### What is needed
Please report each line in the material below that includes "Enable".

*** Block opens ***

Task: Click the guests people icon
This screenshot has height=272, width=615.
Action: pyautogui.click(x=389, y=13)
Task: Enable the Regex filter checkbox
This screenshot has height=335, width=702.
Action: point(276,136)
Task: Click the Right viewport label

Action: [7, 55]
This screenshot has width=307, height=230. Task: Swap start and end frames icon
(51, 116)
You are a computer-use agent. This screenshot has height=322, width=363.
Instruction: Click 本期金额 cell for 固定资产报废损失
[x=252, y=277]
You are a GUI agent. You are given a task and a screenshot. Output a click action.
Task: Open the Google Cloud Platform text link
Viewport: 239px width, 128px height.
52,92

*** Block closes ***
*** Block opens ***

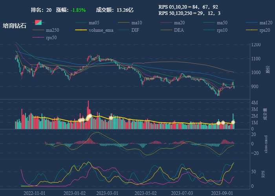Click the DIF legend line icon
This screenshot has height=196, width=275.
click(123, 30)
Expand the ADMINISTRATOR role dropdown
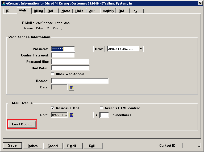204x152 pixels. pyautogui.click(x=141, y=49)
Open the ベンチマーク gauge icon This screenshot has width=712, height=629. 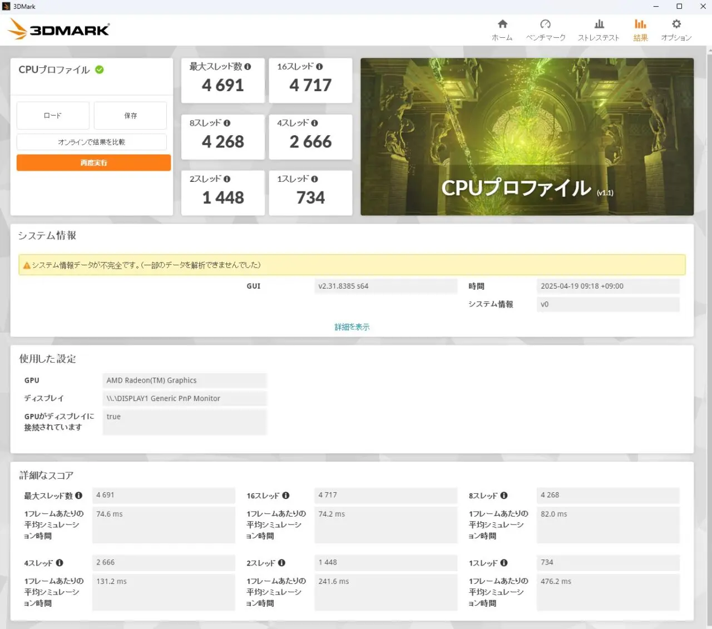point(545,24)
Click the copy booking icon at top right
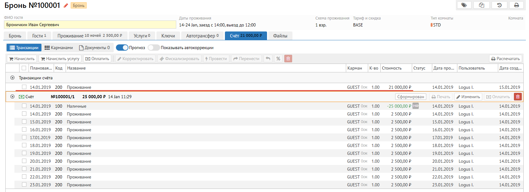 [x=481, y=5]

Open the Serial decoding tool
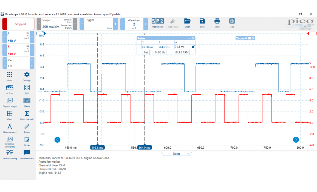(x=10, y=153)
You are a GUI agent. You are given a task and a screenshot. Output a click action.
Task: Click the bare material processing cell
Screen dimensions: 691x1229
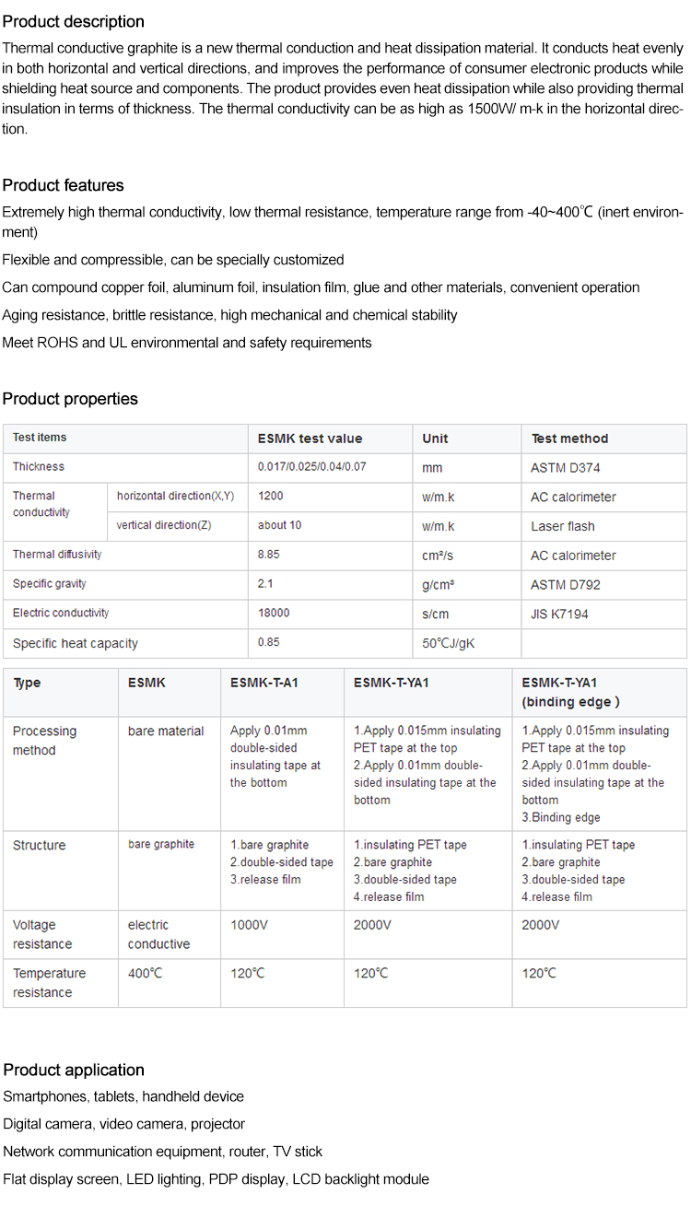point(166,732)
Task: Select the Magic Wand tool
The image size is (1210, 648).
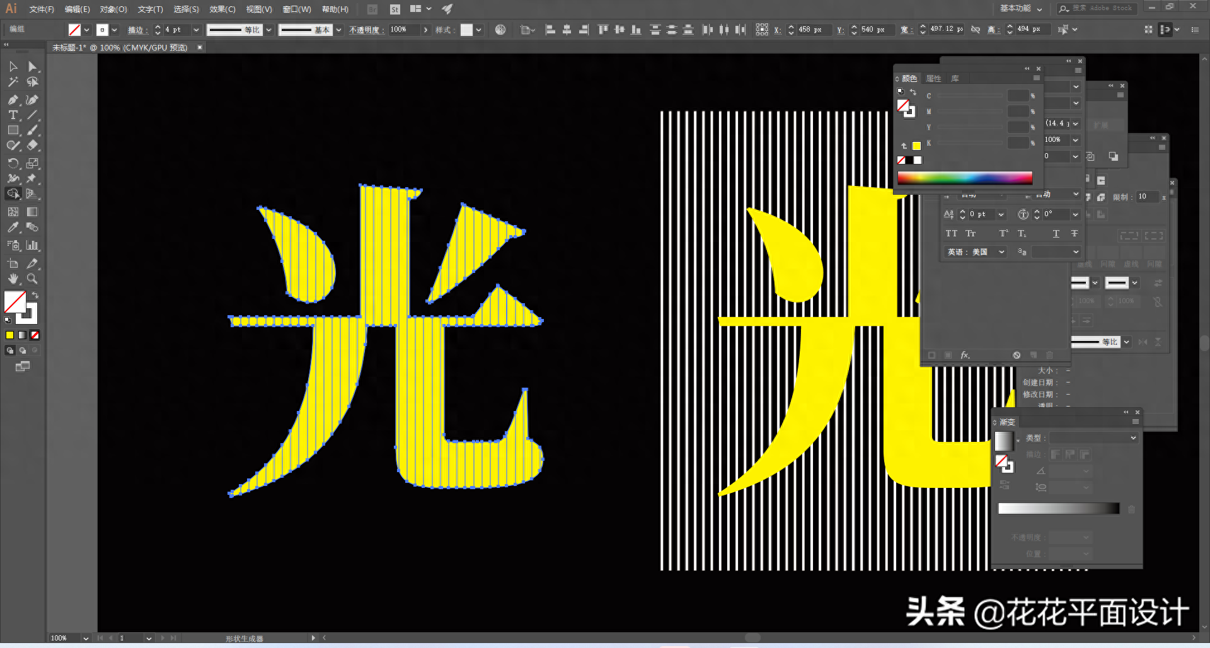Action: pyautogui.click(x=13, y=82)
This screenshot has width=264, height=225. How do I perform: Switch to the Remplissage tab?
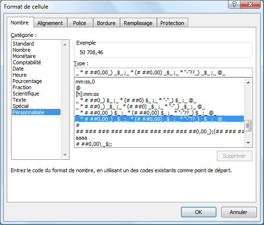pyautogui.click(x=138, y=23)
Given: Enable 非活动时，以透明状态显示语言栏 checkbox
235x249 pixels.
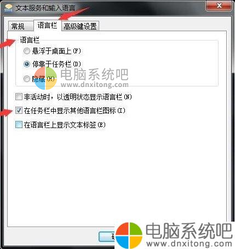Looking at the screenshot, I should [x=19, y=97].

*** Block closes ***
*** Block opens ***

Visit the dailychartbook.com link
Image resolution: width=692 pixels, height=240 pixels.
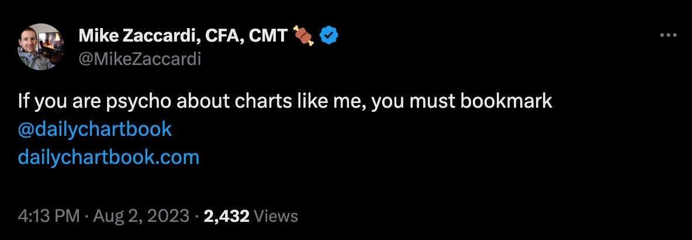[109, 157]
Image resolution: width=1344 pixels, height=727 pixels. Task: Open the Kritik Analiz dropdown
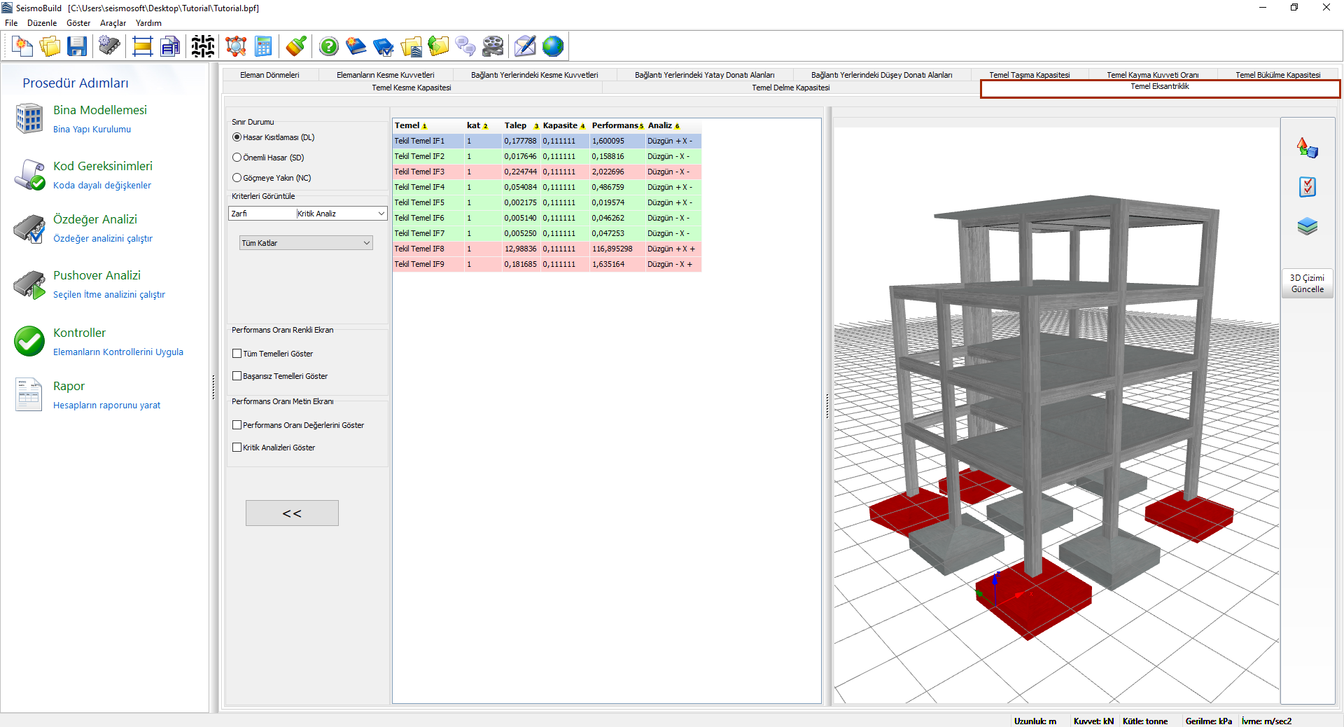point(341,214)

*** Block closes ***

### Answer space
Task: Enable the Regex filter checkbox
Given: Enable 非活动时，以透明状态显示语言栏 checkbox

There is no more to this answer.